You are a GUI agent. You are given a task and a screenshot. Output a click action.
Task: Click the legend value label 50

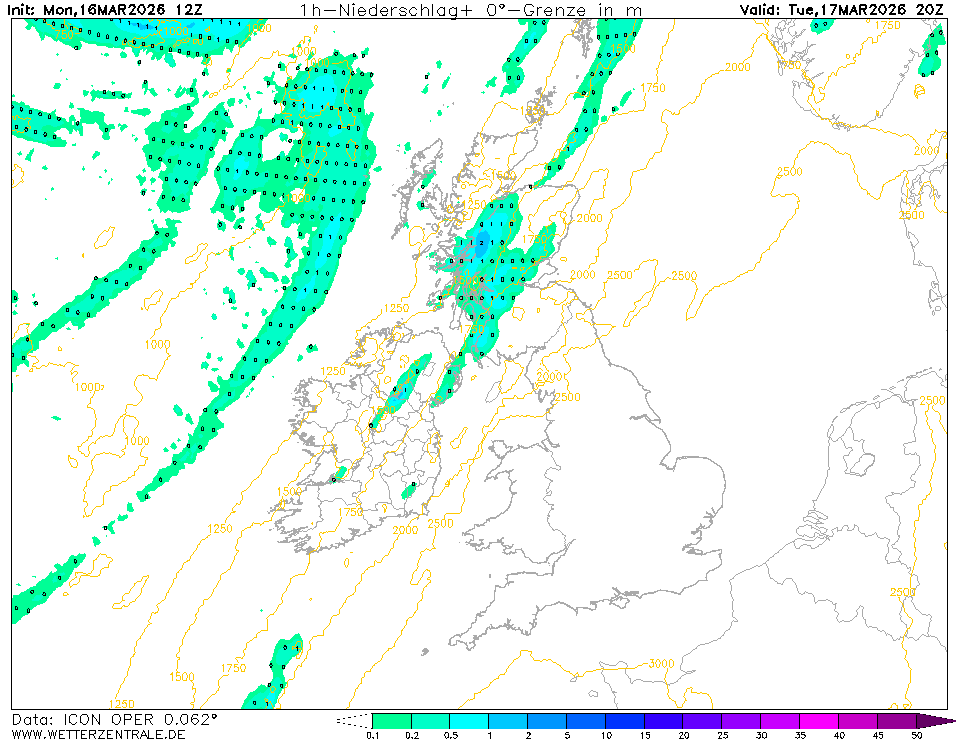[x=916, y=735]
________
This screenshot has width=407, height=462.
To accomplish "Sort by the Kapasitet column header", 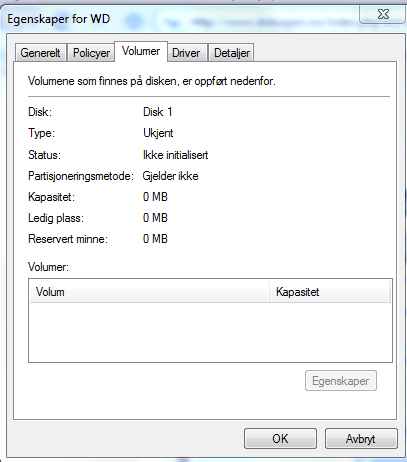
________
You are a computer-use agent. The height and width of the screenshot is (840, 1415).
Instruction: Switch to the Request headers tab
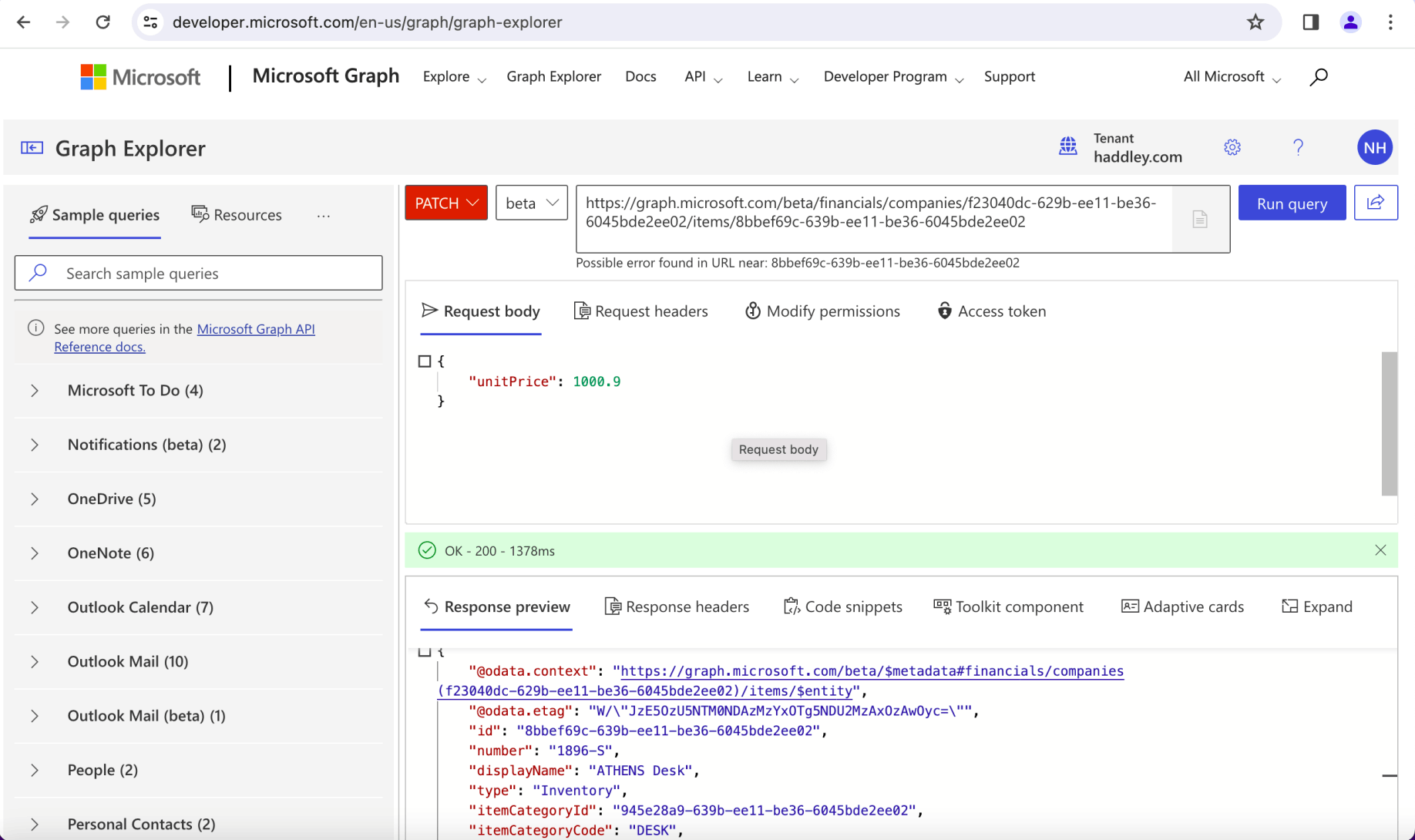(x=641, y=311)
________
**What the task requires**
From the listing above, collect every line that mentions the word "agent".

**Reply**
You are a GUI agent. You are given a task and a screenshot. Output a click action.
You are a computer-use agent. The height and width of the screenshot is (840, 1415).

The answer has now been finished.